Understanding P4080 startup sequence

cancel
Showing results for 
Show  only  | Search instead for 
Did you mean: 

Understanding P4080 startup sequence

4,224 Views
pegasus711_knig
Contributor II

Hello People.

Ive been trying to understand how the P4080 starts up and what things need to be taken care of. Hence I am reading the u-boot source code as well as taking a look at the /arch/powerpc/ directory in the kernel (I am looking at 2.6.27 and 2.6.34 here)

Starting with 2.6.27. So now lets get started to give you all an idea of what am I looking at:

  1. Under /arch/powerpc/kernel/ I see head_fsl_booke.S which seems to be the first file that the bootloader dives into.
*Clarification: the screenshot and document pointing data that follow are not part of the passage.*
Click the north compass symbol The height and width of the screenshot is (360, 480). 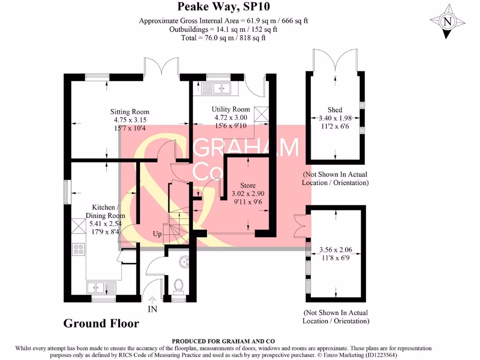(x=447, y=21)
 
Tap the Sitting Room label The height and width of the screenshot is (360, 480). (x=130, y=112)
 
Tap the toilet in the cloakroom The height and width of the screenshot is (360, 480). (x=178, y=285)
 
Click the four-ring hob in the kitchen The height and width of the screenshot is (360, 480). (x=78, y=249)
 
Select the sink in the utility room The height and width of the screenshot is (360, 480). (x=216, y=88)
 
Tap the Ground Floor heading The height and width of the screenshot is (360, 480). (x=101, y=323)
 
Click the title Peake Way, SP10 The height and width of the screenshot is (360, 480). (x=223, y=7)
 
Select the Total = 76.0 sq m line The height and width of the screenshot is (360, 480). (x=223, y=38)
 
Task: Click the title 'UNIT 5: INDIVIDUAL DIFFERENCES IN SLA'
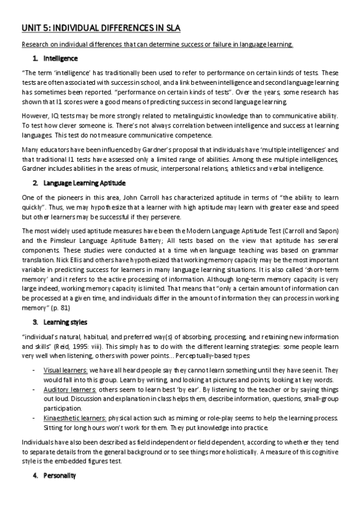100,28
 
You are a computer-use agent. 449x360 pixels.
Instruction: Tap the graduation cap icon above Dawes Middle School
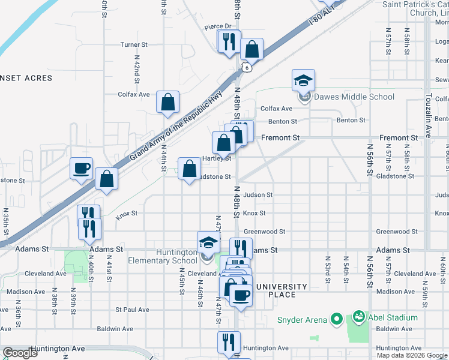(x=304, y=80)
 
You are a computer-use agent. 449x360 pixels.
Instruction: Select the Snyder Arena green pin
(x=336, y=319)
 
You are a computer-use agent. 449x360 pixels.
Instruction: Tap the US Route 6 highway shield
(x=246, y=68)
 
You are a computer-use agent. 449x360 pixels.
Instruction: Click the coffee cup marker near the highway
(x=81, y=169)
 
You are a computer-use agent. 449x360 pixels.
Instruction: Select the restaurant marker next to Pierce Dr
(x=228, y=41)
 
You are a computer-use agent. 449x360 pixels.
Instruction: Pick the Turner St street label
(x=134, y=45)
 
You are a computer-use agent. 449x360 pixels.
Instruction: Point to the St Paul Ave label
(x=132, y=310)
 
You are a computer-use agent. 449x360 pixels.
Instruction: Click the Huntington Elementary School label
(x=163, y=257)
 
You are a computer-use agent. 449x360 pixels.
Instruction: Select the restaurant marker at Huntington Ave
(x=228, y=343)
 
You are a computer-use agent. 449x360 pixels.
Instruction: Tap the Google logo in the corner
(x=20, y=353)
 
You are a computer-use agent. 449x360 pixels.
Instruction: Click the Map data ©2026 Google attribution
(x=412, y=355)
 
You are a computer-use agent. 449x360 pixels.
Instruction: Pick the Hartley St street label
(x=217, y=159)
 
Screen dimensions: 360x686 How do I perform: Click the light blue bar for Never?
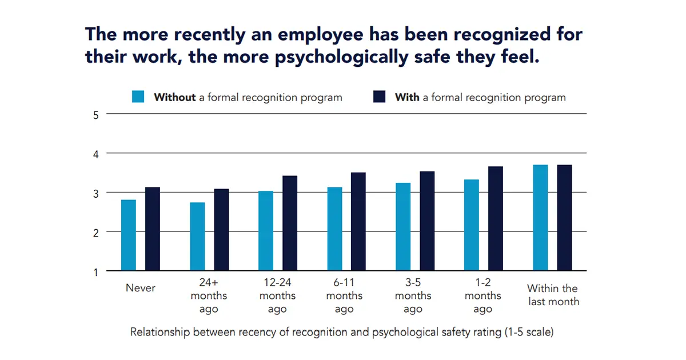[129, 235]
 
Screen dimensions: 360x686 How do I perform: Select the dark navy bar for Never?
[153, 229]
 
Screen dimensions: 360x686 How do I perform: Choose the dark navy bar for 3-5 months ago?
[427, 221]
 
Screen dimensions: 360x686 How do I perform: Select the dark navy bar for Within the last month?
[564, 217]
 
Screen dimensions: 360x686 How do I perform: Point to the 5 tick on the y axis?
[95, 114]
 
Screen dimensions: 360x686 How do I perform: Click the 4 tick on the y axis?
[95, 154]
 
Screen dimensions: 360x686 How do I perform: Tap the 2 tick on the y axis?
[95, 233]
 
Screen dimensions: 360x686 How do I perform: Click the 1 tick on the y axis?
[95, 271]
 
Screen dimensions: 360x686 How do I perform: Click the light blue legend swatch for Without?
[138, 97]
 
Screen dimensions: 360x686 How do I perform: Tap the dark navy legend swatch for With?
[379, 97]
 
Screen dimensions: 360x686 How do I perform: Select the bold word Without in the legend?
[174, 97]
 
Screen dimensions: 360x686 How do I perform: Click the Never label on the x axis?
[140, 288]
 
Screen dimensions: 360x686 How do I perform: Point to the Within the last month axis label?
[553, 295]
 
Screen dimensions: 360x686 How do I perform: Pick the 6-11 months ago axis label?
[344, 295]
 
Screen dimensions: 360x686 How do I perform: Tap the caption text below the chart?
[341, 332]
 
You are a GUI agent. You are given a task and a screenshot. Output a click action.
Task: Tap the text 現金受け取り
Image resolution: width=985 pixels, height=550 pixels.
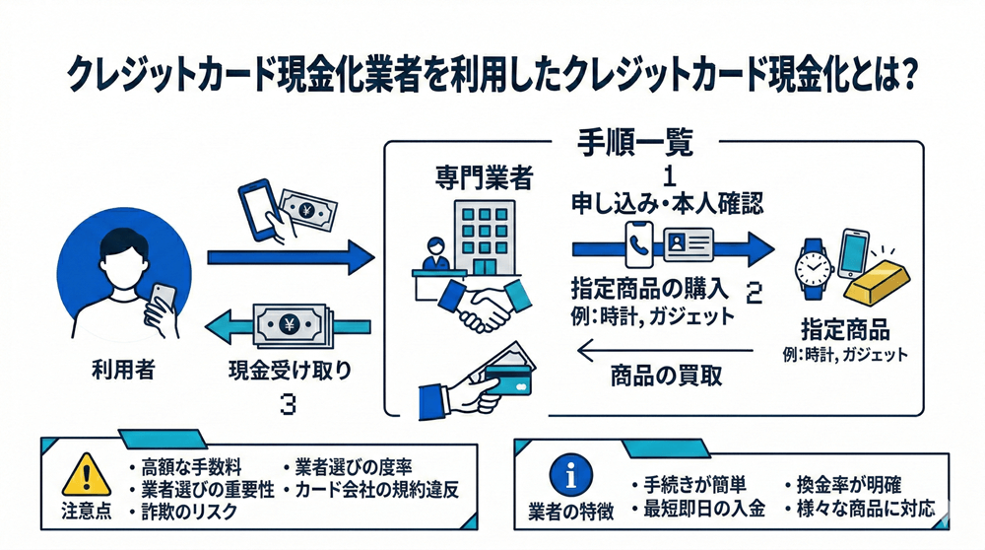285,372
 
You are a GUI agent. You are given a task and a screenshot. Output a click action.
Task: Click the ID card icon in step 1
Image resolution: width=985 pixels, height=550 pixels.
689,242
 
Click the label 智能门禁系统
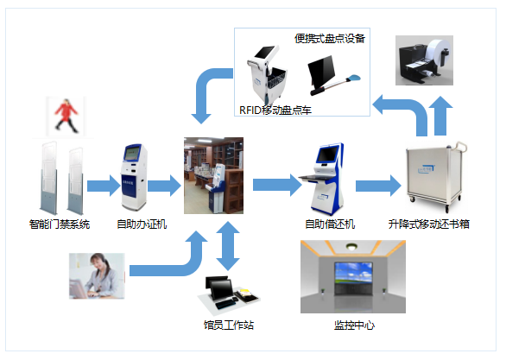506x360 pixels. [x=60, y=224]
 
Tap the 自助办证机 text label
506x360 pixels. [x=142, y=224]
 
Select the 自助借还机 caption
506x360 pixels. [x=330, y=224]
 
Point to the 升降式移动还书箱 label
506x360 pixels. [x=428, y=224]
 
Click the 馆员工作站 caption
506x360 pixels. [x=229, y=325]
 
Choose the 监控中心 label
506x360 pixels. [x=354, y=325]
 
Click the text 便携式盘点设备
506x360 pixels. [x=330, y=39]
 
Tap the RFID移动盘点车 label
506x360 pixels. [x=275, y=111]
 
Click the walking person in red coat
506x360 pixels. [x=66, y=116]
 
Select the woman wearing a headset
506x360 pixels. [x=97, y=275]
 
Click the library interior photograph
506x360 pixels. [x=213, y=175]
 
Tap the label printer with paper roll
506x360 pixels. [x=424, y=60]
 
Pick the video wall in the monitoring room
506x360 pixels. [x=353, y=278]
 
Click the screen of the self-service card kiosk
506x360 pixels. [x=132, y=153]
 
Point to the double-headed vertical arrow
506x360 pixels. [x=228, y=246]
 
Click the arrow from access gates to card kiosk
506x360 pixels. [x=104, y=186]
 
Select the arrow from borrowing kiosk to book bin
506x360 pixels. [x=378, y=186]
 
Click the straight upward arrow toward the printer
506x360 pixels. [x=440, y=116]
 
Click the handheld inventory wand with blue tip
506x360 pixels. [x=336, y=85]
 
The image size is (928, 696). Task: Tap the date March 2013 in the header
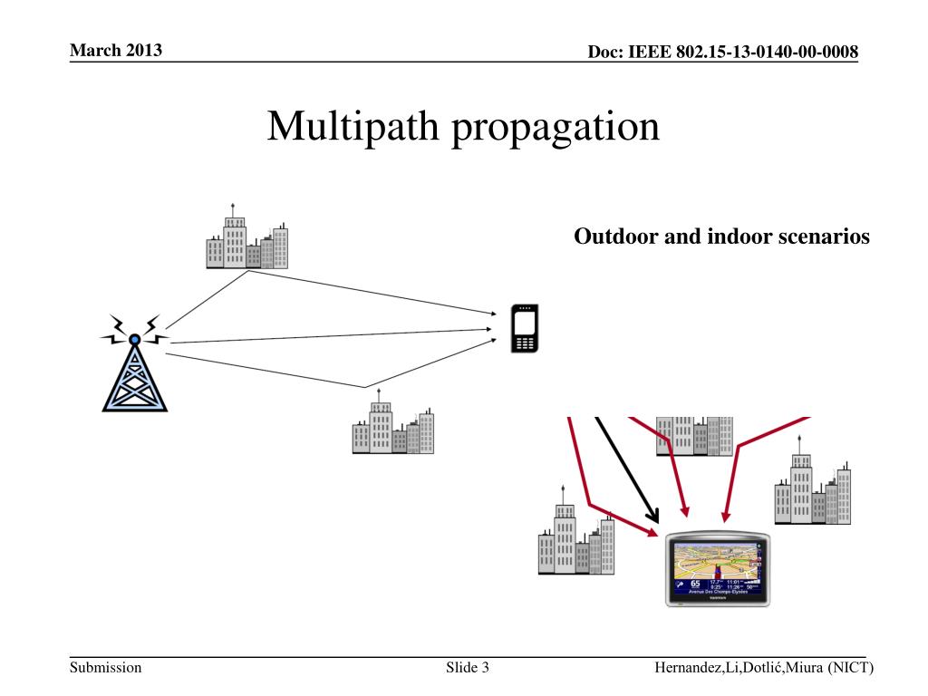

Am I right?
  2. There are some CPU setup functions in the above directory for the 44x series of processors (IBM I believe) as well as the PPC970 but there seems to be none for the e500. So I am guessing the entire CPU setup is happening in the head_fsl_booke.S file. Is it? Where can I get to read the boot startup requirements for freescale devices? Will docs AN3542 and AN3647 suffice or are there other docs that could help? There is a generic app note AN1809 but it seems to be for PPC970 and 'similar devices'. I don't think the P4080(e500) counts as one :smileyhappy:
  3. Then Ive been looking at the u-boot code in parallel and it lies here arch/powerpc/cpu/mpc85xx/start.S
  4. I see that there is a resetvec.S file which branches off unconditionally to _start_e500 which is a section defined in the above file. Now pardon me for being naive, but what exactly does the line .section .bootpg, "ax" tell us? As far as I remember it is naming a certain section as bootpg and that it should be allocatable and executable. Executable I get it, but could folks kindly refresh my memory as why should such a section be allocatable? To allow itself to be re-allocated depending on the memory map of the board?
  5. Now I a assuming the u-boot has already done many an initialization stuff before handling it over to Linux. Yet I see many similar stuff being done in head_fsl_booke.S. I haven't examined the gritty details of both of them yet but would be great if some one sums the difference in the work done by u-boot and the Linux start up code.
  6. If I would like to run legacy applications on this system which deal with a 32byte cache line size, I may have to toggle between DCBZ and DCBZL with the latter used to clear the entire default cache line whereas the former clearing only the first 32 bytes (can be done by setting the DCBZ compat bit in L1CSR0 register). Now under the Linux source tree under  /arch/powerpc/kernel/ I would like to identify the affected areas. On searching the linux cross reference, I see that those files are
    1. /kernel/align.c
    2. /lib/copy_32.S
    3. /kernel/misc_32.S
    4. /include/asm/auxvec.h
    5. /include/asm/page_64.h
    6. /xmon/ppc-opc.C
    7. /kernel/cpu_setup_ppc970.c
  7. From above list, the last one is irrelevant but the others I need to be doing exactly what? Replace DCBZ with DCBZL right? But before that, do I need to set the compatibility bit in L1CSR0 in head_fsl_booke.S itself?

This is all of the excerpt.